The Little Book of Circle Processes – A New/Old Approach to Peacemaking, pp 31-32

 

This is what collective accountability looks like: acknowledging the community role in the situation and seeking ways to make sure it does not happen again. These children really created the answer to the question: How do each of us need to change to take care of all of us? Even though I do not think the question was posed in that way. I have only learned to pose that question so clearly after years of working in restorative justice. The children organically began to look at their own role and what they could do the change the context of the behavior of their classmate.

 

The fact that children do this more readily suggests to me that we are socialized out of this awareness and sense of responsibility by the habits and messages of our culture. As adults we need to be more intentional to engage our natural sense of collective accountability.

 

Relationship between punishment and accountability

 

As a society we operate from the assumption that punishment promotes accountability.

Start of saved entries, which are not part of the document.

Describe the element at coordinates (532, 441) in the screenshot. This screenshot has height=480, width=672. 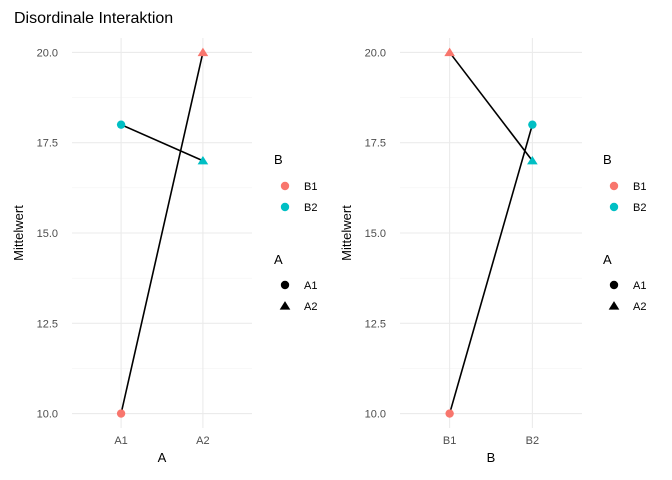
I see `x-tick-label: B2` at that location.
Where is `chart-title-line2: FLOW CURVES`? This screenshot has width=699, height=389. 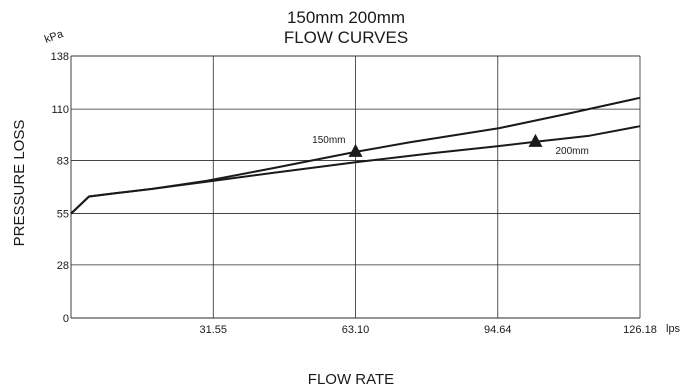
chart-title-line2: FLOW CURVES is located at coordinates (346, 38).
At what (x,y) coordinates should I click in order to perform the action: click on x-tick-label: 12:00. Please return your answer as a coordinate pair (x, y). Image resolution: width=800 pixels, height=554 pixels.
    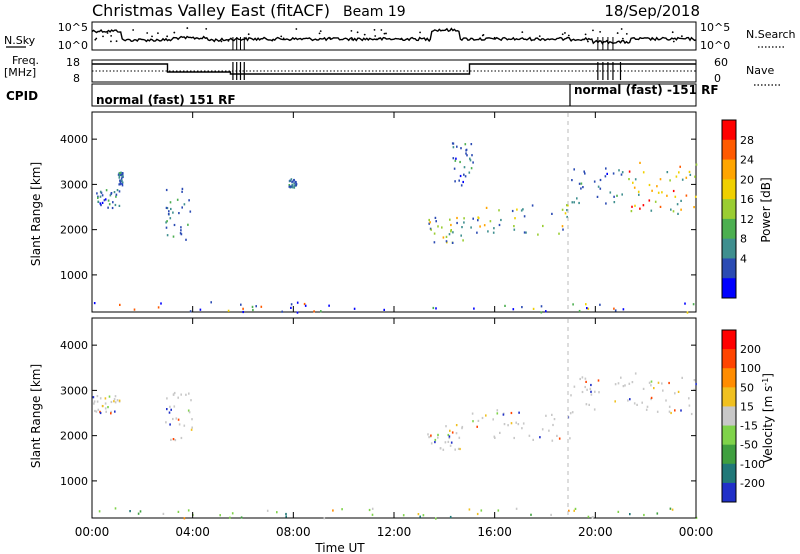
    Looking at the image, I should click on (394, 532).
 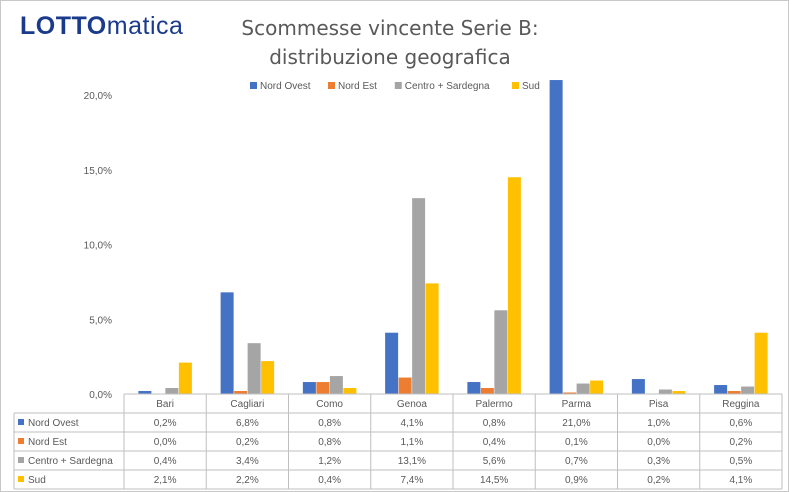 I want to click on table-series-label: Centro + Sardegna, so click(x=70, y=462).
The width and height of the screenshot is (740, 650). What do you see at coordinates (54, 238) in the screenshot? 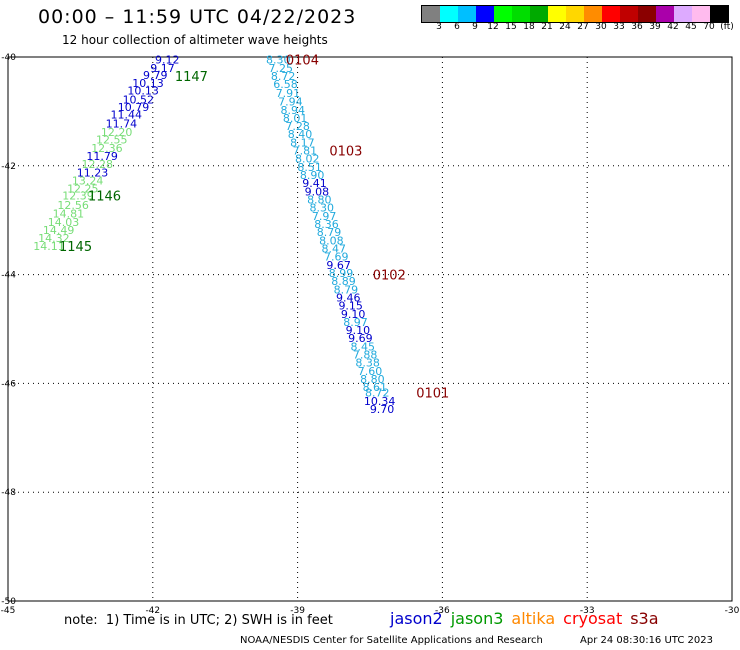
I see `wave-height-value: 14.32` at bounding box center [54, 238].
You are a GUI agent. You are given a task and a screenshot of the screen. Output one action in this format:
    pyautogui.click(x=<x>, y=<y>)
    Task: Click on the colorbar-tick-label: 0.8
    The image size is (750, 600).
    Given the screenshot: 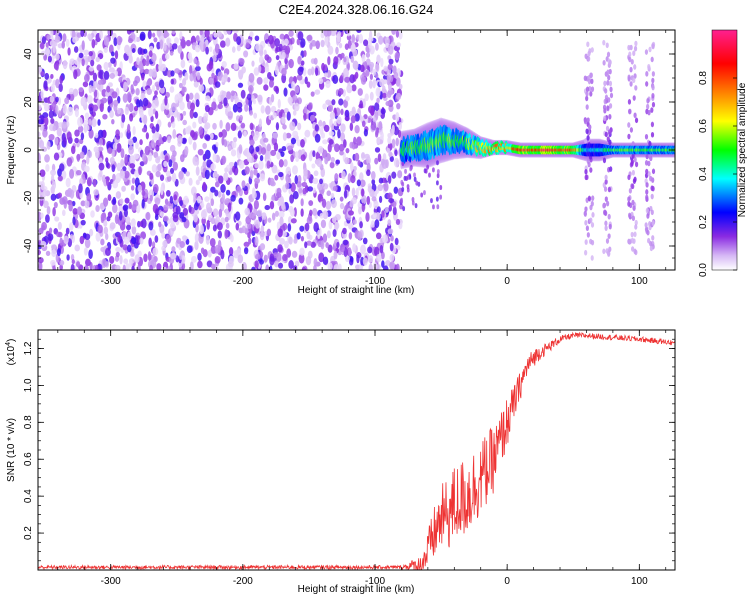 What is the action you would take?
    pyautogui.click(x=704, y=78)
    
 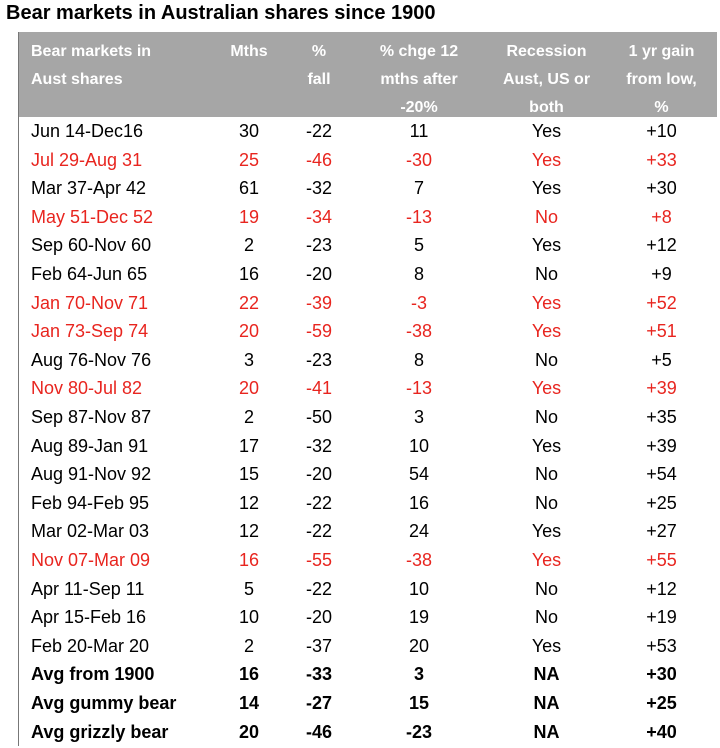 I want to click on table-row: Sep 60-Nov 60 2 -23 5 Yes +12, so click(x=368, y=246).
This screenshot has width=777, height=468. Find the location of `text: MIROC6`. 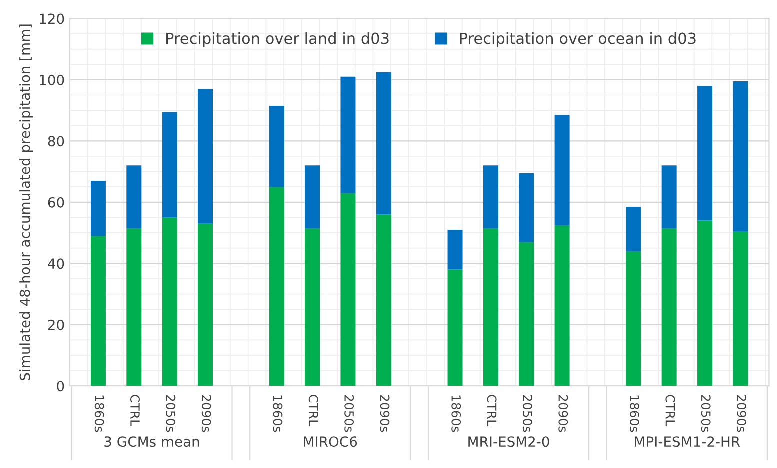

text: MIROC6 is located at coordinates (331, 442).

The reality is exactly the opposite. Punishment interferes with genuine accountability and reduces the likelihood of genuine accountability.

 

Nature of punishment in relation to genuine accountability:

·     Punishment takes our attention to self-protection, to a perception of ourselves as victimized

·     Punishment reduces our ability to feel empathy for someone we harmed

·     Punishment engages the more primitive part of our brain, vigilance, wariness, self-protection so that we cannot engage the higher cortex of awareness of others, empathy, rational understanding of the impact of our behavior on others (emotional intelligence)

·     Punishment models power over others when something goes wrong – which then justifies harming others when we feel an injustice

·     Punishment isolates those who make mistakes – genuine accountability requires connection rather than isolation – denial, deflection, rationalisation, minimisation are strategies in response to the fear of isolation – deep human fear of isolation makes accountability very difficult without reassurance that we still belong – but punishment sends a message of not belonging, exclusion both in our direct actions of exclusion, but even in our implicit messages when not using strategies of exclusion to express punishment

·     Because it interferes with genuine accountability punishment cannot deliver what most victims need most from those who cause harm: acknowledgement of causing harm, understanding of how their behaviour impacted the one who was hurt and expressions of genuine remorse

 

Genuine accountability and building community:


·     Genuine accountability promotes healing for both the person harmed and the one who causes the harm which strengthens community

·     Genuine accountability engages a concrete and specific understanding of the impact of our behavior on others which increases social-emotional awareness and skills necessary for healthy community

·     Genuine accountability includes both individual and collective accountability reinforcing the sense of mutual responsibility necessary for healthy community

·     Genuine accountability reinforces belonging for both the person hurt and the one who causes hurt because harm is examined in the context of relationship (how other human beings were impacted by the event) – and belonging for everyone is the core of healthy community

·     Genuine accountability reinforces norms and expectations for healthy relationships because it engages respectful dialog about behaviour and its impact on others

 

Healthy community is necessary for efficient learning. Genuine accountability builds community. Punishment interferes with genuine accountability therefore punishment undermines community and learning.